In the article on income inequality and COVID-19, what increase in mortality risk goes with a 1 percent increase in a county's income inequality?

▸ Reading passage:
......
Evidence continues to mount that the COVID-19 coronavirus pandemic is disproportionately affecting communities with higher income inequality.
According to a study of all but one county in the U.S. during the first 200 days of the pandemic, there are positive associations between COVID-19 incidence and mortality rates with racial or ethnic composition and with income inequality. There is also a joint association of incidence and mortality with both factors.
The researchers found that a 1 percent increase in income inequality in a county corresponds to a 2 percent increase in risk of COVID-19 infection and a 3 percent increase in risk of mortality, this effect is compounded in racial and ethnic minority communities.
A news release on the study says that the lead author, Tim Liao, head of the sociology department at the University of Illinois Urbana-Champaign, began the study after noticing a lack of focus on the role of income inequality has played in the pandemic.
"We needed actual data to really fully understand the social dimensions of the pandemic," he says in the release. "We knew all along that racial inequality was important, but most of the time people were missing the more complete picture, which includes economic inequality."
The authors conclude that COVID-19 surveillance systems should account for county-level income inequality in order to give more light to the social patterning of incidence and mortality because income inequality may harm population health.
"Many studies have concluded that COVID-19 has revealed the fault lines of inequality in the United States," the authors wrote. "This study expands that picture by illustrating how county-level income inequality matters, in itself and through its interaction with racial/ethnic composition, to systematically disadvantage Black and Hispanic communities."
......
▸ Entries shown:

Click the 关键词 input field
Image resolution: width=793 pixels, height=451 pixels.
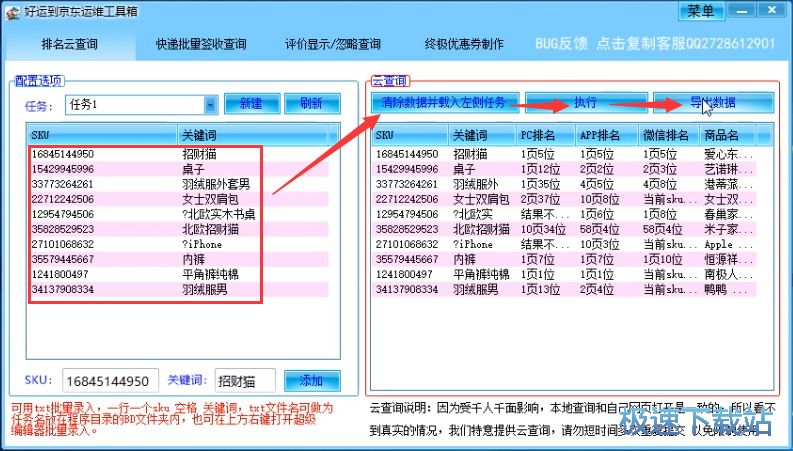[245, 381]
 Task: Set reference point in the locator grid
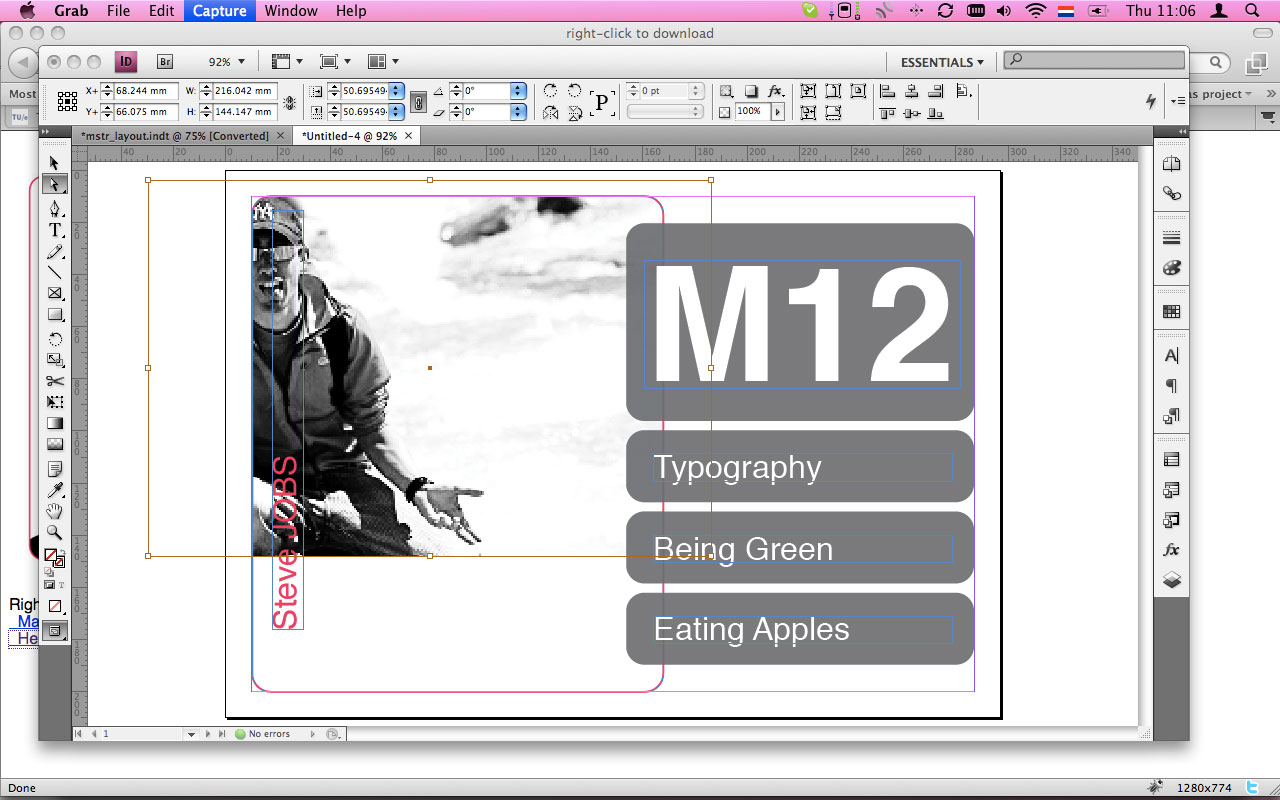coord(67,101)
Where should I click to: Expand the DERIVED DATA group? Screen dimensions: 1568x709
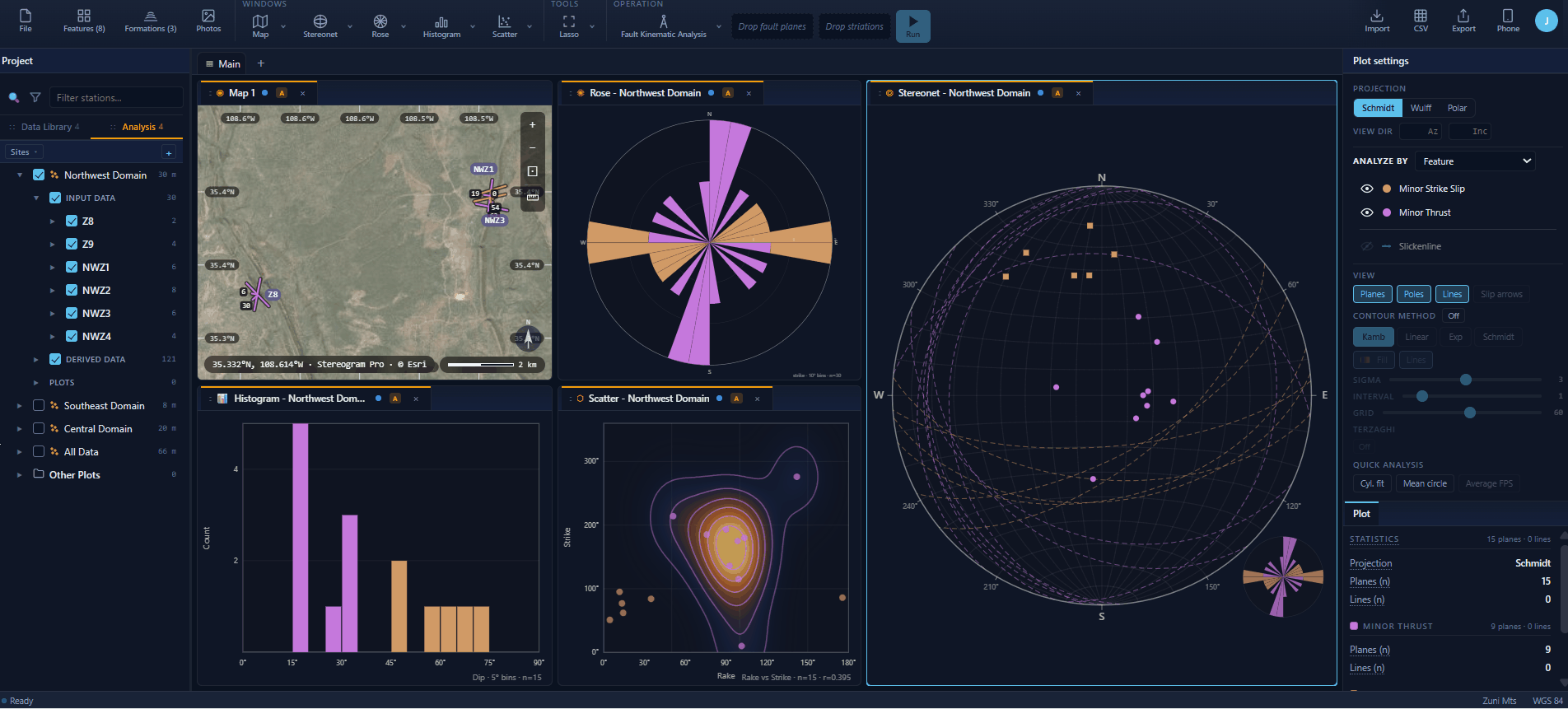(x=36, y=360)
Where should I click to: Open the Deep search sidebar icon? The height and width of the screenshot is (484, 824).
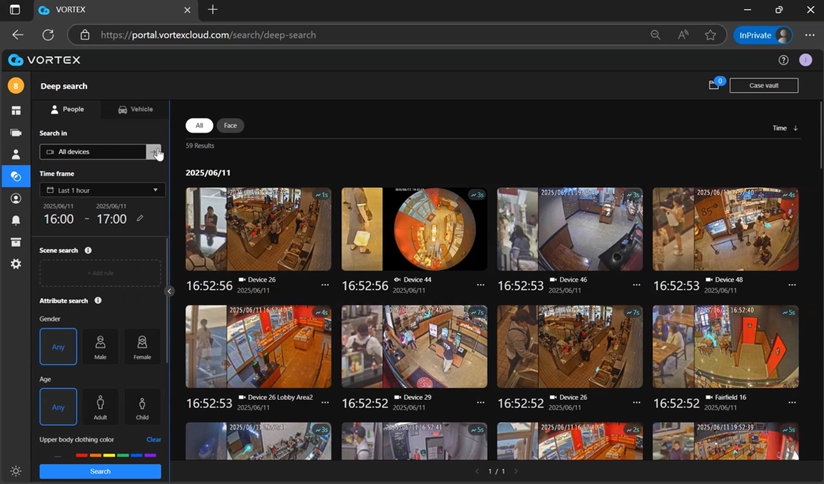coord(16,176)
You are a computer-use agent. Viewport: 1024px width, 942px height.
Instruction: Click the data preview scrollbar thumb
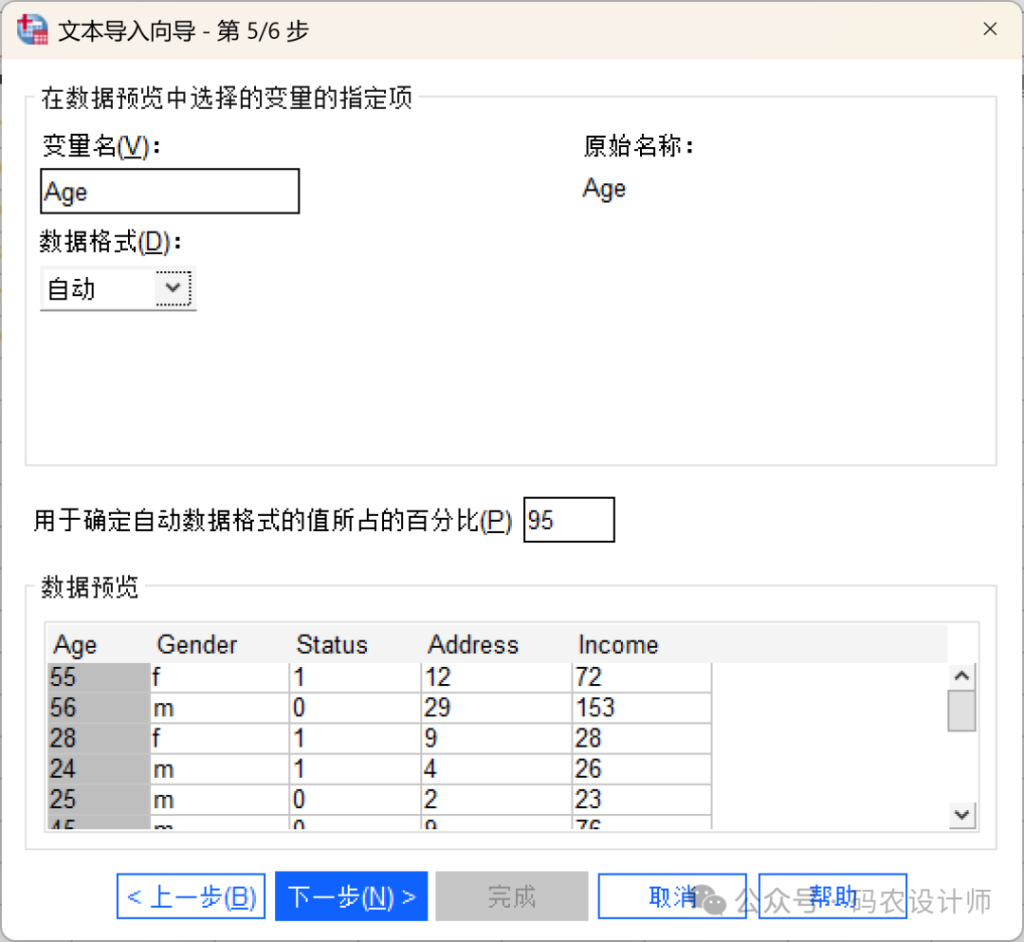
......
▸ Expected answer: A 3 percent increase in the risk of mortality.